What appears in the data must be reproduced exactly.
Content starts
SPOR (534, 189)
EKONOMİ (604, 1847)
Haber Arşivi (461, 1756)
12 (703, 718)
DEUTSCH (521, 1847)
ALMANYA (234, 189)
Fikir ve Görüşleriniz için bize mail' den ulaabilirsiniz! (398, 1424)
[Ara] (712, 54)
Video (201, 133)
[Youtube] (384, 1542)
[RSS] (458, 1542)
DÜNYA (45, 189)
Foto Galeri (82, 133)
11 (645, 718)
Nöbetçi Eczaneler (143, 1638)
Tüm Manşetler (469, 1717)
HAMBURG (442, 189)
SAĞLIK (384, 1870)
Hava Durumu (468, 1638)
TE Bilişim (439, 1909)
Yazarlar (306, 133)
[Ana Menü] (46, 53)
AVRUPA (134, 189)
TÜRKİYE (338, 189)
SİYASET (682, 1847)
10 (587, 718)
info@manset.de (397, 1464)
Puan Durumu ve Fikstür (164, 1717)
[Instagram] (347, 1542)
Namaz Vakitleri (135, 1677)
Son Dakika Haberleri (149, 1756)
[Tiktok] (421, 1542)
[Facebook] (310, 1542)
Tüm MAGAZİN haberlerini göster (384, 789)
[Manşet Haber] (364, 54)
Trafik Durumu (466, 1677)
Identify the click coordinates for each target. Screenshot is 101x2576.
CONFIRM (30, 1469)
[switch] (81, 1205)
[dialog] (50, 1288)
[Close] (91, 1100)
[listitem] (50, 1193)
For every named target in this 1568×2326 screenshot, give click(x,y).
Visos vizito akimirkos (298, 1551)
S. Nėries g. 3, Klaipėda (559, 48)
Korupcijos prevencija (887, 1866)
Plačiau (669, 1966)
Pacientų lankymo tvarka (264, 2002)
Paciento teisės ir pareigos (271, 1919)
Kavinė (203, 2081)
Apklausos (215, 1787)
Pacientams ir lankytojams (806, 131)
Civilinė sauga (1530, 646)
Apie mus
Content ends
▸ Finished exercise
SPOR (534, 189)
EKONOMİ (604, 1847)
Haber Arşivi (461, 1756)
12 (703, 718)
DEUTSCH (521, 1847)
ALMANYA (234, 189)
Fikir ve Görüşleriniz için bize mail' den ulaabilirsiniz! (398, 1424)
[Ara] (712, 54)
Video (201, 133)
[Youtube] (384, 1542)
[RSS] (458, 1542)
DÜNYA (45, 189)
Foto Galeri (82, 133)
11 (645, 718)
Nöbetçi Eczaneler (143, 1638)
Tüm Manşetler (469, 1717)
HAMBURG (442, 189)
SAĞLIK (384, 1870)
Hava Durumu (468, 1638)
TE Bilişim (439, 1909)
Yazarlar (306, 133)
[Ana Menü] (46, 53)
AVRUPA (134, 189)
TÜRKİYE (338, 189)
SİYASET (682, 1847)
10 (587, 718)
info@manset.de (397, 1464)
Puan Durumu ve Fikstür (164, 1717)
[Instagram] (347, 1542)
Namaz Vakitleri (135, 1677)
Son Dakika Haberleri (149, 1756)
[Tiktok] (421, 1542)
[Facebook] (310, 1542)
Tüm MAGAZİN haberlerini göster (384, 789)
[Manşet Haber] (364, 54)
Trafik Durumu (466, 1677)
Identify the click coordinates for each target. Screenshot is 101x2576.
CONFIRM (30, 1469)
[switch] (81, 1205)
[dialog] (50, 1288)
[Close] (91, 1100)
[listitem] (50, 1193)
For every named target in this 1568×2326 screenshot, give click(x,y).
Visos vizito akimirkos (298, 1551)
S. Nėries g. 3, Klaipėda (559, 48)
Korupcijos prevencija (887, 1866)
Plačiau (669, 1966)
Pacientų lankymo tvarka (264, 2002)
Paciento teisės ir pareigos (271, 1919)
Kavinė (203, 2081)
Apklausos (215, 1787)
Pacientams ir lankytojams (806, 131)
Civilinė sauga (1530, 646)
Apie mus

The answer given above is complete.